SHORT PROBLEM. Copy out every line of the listing below verbatim, omitting the pictures.

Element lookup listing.
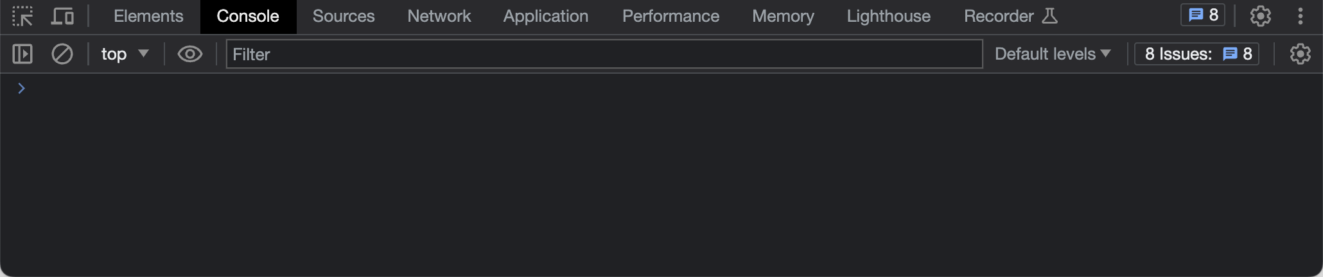1323x277 pixels.
Task: Open DevTools settings gear in the tab bar
Action: click(x=1260, y=16)
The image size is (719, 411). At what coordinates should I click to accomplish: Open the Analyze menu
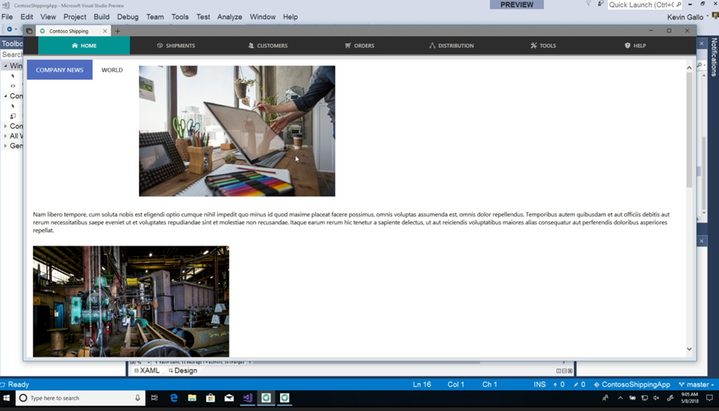click(230, 17)
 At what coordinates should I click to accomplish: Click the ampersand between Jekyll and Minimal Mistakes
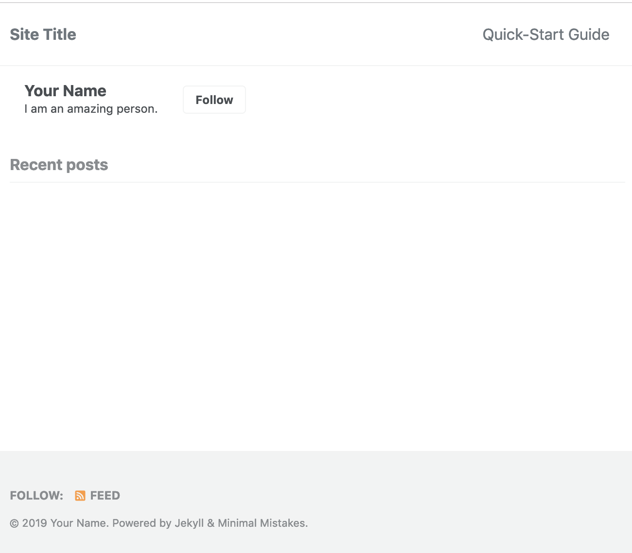click(x=211, y=523)
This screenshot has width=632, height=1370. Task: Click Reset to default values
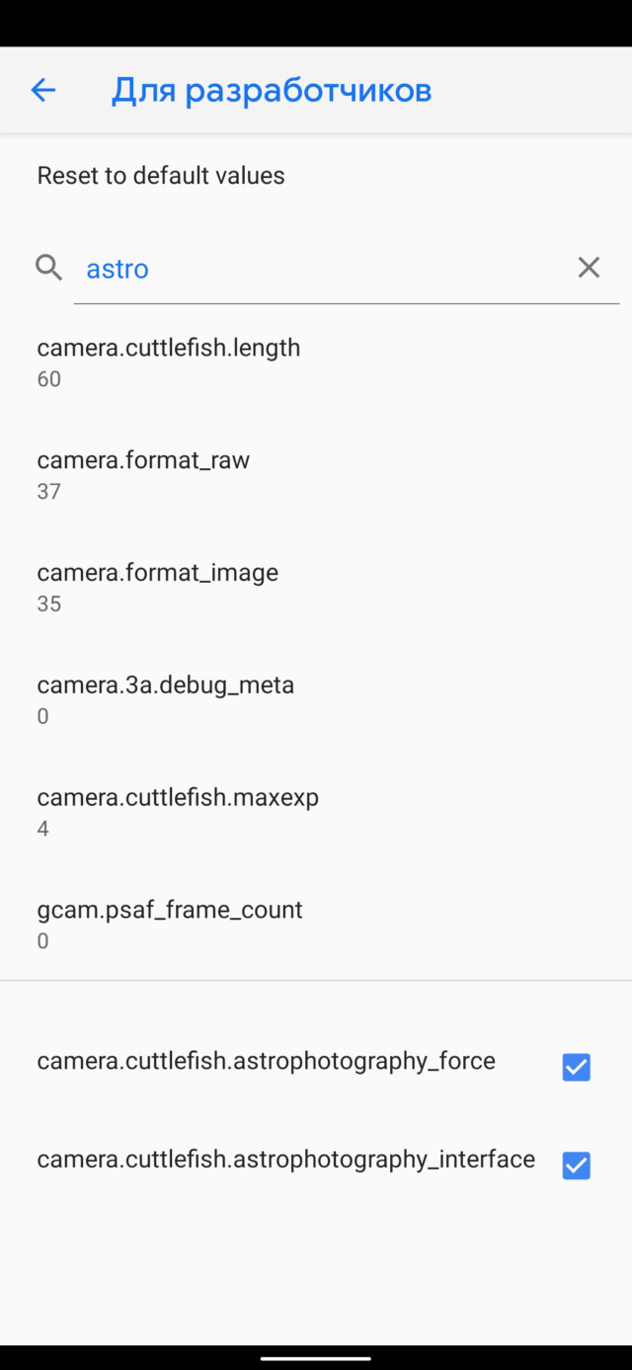tap(161, 176)
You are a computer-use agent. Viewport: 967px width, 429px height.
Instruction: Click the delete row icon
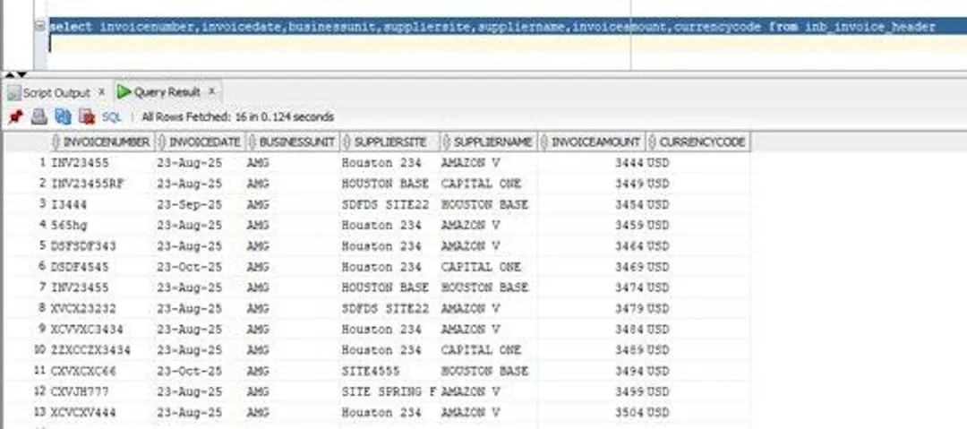(x=87, y=116)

THE ANSWER.
1323x277 pixels.
Task: Open DevTools settings gear in the tab bar
Action: click(x=1260, y=16)
The image size is (719, 411). At what coordinates should I click to accomplish: Open the Analyze menu
click(230, 17)
 At what coordinates should I click to accomplish: Click the ampersand between Jekyll and Minimal Mistakes
click(x=211, y=523)
This screenshot has width=632, height=1370. Task: Click Reset to default values
tap(161, 176)
You are a computer-use agent. Viewport: 967px width, 429px height.
Instruction: Click the delete row icon
(x=87, y=116)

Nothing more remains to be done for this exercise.